→ **Extracted data**:
>>>
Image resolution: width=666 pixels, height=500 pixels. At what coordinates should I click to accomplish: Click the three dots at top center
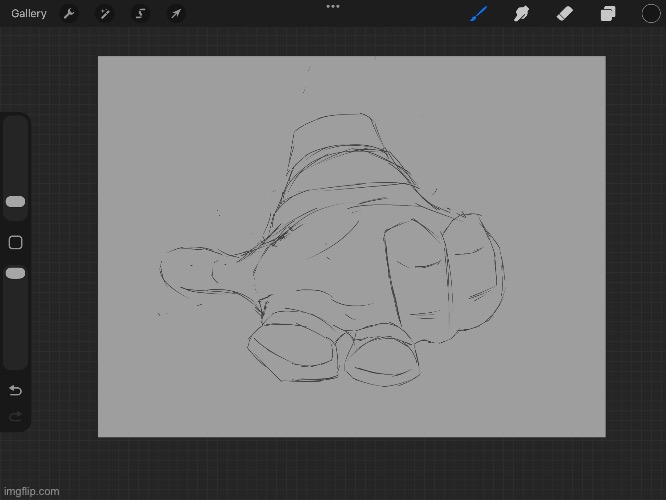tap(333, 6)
<<<
>>>
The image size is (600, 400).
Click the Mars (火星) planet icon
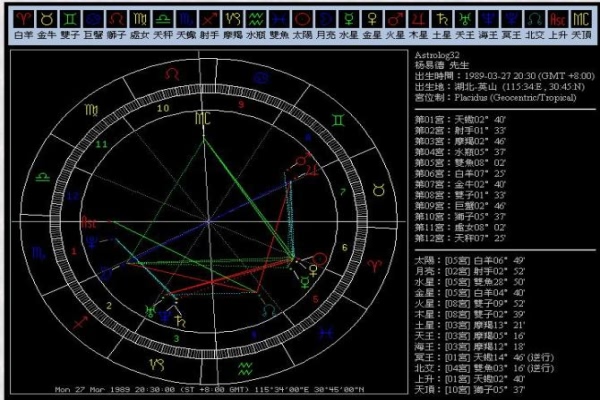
<<<
>>>
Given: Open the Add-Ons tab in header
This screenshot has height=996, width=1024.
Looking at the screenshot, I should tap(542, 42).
<<<
→ **About this task**: Copy the records above exactly, beginning at the line that contains "The image size is (600, 400)." and stopping after the line that contains "Click the Mars (火星) planet icon".

→ **Exercise result**:
The image size is (600, 400).
Click the Mars (火星) planet icon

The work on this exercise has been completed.